TEXT SEGMENT -
Jeff Rubenstein: All right. Now you know all about the Bose Quiet Comfort 35 II gaming headset. I do think it's pretty smart taking that really comfortable form factor with really long battery life and adapting for gaming. And I would like that. Mr. Bose, Mrs. Bose-
Larry Hryb: [crosstalk 01:08:22] I'm going to get a pair of them to try out because they tried sending them to me, but there was a problem with the delivery. So I'm going to try to get a pair and try them out, and then also I'm going to try and get a pair and see if we can give some away, because I like to give things away. [crosstalk 01:08:32] Free Code Friday or whatever, I'll find a way to do that. So anyway, more details-
Jeff Rubenstein: You always match the trends. No matter what's going on in the world, it's like major news events and I'll look at trending topics worldwide and number-
Larry Hryb: Free Code Friday.
Jeff Rubenstein: ... one is Free Code Friday contest or giveaway whatever it says, that hashtag. And then number two is [crosstalk 01:08:52] meteor explodes.
Larry Hryb: [crosstalk 01:08:52] Yes. Twitter. Well, people like to have some fun. It's Friday, they want to let some steam off and tell us what they're playing. [crosstalk 01:09:02] Big week this week with those two interviews, so thank you to both of my guests for coming on, especially Tim with breaking that news. So it was such a great-
Jeff Rubenstein: Very cool.
Larry Hryb: ... great to see him. We're going to come back next week. Do we have anything else to go over, Jeff? Because otherwise, I feel like we're going to wrap up the show here. We've been going long. Phew.
Jeff Rubenstein: Let's play some Firefight, Larry.
Larry Hryb: Let's play some Firefight. I like that idea. By the way, we're still trying to get some crossplay going with our friends over at PlayStation 4 on Apex, Sid-
Jeff Rubenstein: Sid.
Larry Hryb: Sid Shuman. You're on notice.
Jeff Rubenstein: But we're going to be on the same team as them. We're not going to play competitive-
Larry Hryb: [crosstalk 01:09:37] Oh, I know.

WHAT TO WORK ON -
(1) Transcribe the portion of the podcast transcript from "Larry Hryb: Sid" up to and including "Oh, I know.".
(2) Pick up the podcast transcript after its final line and continue the conversation between the two hosts.

GIVEN RECORDS -
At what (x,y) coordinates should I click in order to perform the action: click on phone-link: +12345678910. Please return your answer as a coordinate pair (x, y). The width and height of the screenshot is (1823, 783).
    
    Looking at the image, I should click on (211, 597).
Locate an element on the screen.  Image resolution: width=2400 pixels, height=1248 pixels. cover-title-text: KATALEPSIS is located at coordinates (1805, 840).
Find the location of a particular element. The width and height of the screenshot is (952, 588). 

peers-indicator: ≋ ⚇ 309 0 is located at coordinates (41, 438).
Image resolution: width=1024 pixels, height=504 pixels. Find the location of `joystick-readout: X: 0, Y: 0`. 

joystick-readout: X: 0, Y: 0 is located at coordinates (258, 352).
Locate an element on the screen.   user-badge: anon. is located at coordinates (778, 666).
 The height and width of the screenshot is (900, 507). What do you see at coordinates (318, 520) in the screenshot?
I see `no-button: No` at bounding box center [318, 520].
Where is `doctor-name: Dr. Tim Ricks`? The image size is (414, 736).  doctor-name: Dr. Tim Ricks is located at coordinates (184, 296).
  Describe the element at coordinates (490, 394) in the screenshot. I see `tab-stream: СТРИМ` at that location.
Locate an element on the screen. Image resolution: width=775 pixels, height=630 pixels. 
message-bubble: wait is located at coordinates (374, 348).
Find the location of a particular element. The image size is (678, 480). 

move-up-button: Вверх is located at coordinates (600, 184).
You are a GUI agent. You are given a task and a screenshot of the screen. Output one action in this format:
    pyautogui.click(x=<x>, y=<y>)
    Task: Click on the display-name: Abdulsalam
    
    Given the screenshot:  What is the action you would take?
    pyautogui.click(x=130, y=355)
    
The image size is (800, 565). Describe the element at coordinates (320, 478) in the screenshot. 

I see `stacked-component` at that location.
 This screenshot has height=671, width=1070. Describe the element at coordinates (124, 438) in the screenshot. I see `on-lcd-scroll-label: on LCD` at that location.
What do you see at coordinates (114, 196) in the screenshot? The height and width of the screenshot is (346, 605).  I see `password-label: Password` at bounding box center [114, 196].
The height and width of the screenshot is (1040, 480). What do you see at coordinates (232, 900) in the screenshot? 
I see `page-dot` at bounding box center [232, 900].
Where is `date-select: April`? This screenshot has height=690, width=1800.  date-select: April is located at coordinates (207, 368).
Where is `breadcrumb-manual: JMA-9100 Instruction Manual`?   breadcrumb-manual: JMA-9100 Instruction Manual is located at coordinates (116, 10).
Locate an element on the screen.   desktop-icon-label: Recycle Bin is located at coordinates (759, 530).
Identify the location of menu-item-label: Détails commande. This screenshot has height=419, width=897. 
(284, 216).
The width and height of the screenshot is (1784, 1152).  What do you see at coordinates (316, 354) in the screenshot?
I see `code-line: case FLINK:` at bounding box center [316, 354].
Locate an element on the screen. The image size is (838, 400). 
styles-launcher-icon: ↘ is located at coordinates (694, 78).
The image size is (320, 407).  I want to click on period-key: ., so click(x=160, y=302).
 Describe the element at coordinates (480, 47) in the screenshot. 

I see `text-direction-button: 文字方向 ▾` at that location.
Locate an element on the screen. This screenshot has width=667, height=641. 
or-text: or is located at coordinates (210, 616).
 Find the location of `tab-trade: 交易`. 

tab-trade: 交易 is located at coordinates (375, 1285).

TASK ANSWERS -
(1)
Larry Hryb: Sid Shuman. You're on notice.
Jeff Rubenstein: But we're going to be on the same team as them. We're not going to play competitive-
Larry Hryb: [crosstalk 01:09:37] Oh, I know.

(2)
Jeff Rubenstein: [crosstalk 01:09:37] It's great to see the crossplay, because it's-
Larry Hryb: He never responded to me though.
Jeff Rubenstein: ... [crosstalk 01:09:38] cool, did you see? We teamed up. I got a win. Teamed up with some PlayStation folks. It was me and my daughter on X-Box. You know what? I think we're advancing... Look, console wars suck. All right? There's good people that are fans of lots of stuff.
Larry Hryb: To quote Phil, "When everybody plays, everybody wins." So that's the most important thing, right?
Jeff Rubenstein: I fully agree, so looking forward. Sid, though, make some time. It's not like you're launching a console or anything. [crosstalk 01:10:08] You can play with us.
Larry Hryb: Yeah. What's he doing over there? Jeez. Not even responding to me. All right, gang. We're going to wrap it up. We'll be back next week, we got some more reviews. Actually, I think next week, I'm going to have an interview that is just out of this world next week. That's all I'm going to say. Okay? Out of this world.
Jeff Rubenstein: [crosstalk 01:10:24] Is it the octopus? Is it the octopus?
Larry Hryb: You know what? It is not. But I feel like I need to book someone from that show, obviously. I would love to get the octopus on, and put you and the octopus side by side so he or she, I think it's a she, can talk to you. And you can bond with it and you're just going to start sprinkling things and eating.
Jeff Rubenstein: Sit right here on my grill.
Larry Hryb: Oh, I'm sorry. I'm sorry. Okay, gang, if you want to reach out to us on social media, you probably know how to find me, @majornelson, you can find Jeff @jeffrubenstein. Follow X-Box Wire for all the latest information, majornelson.com will have all your game releases up there, all the sales, all the news, everything that's happening. Anything else you want to say before we go, Jeff?
Jeff Rubenstein: I can't believe we're only three-and-a-half weeks away from launch.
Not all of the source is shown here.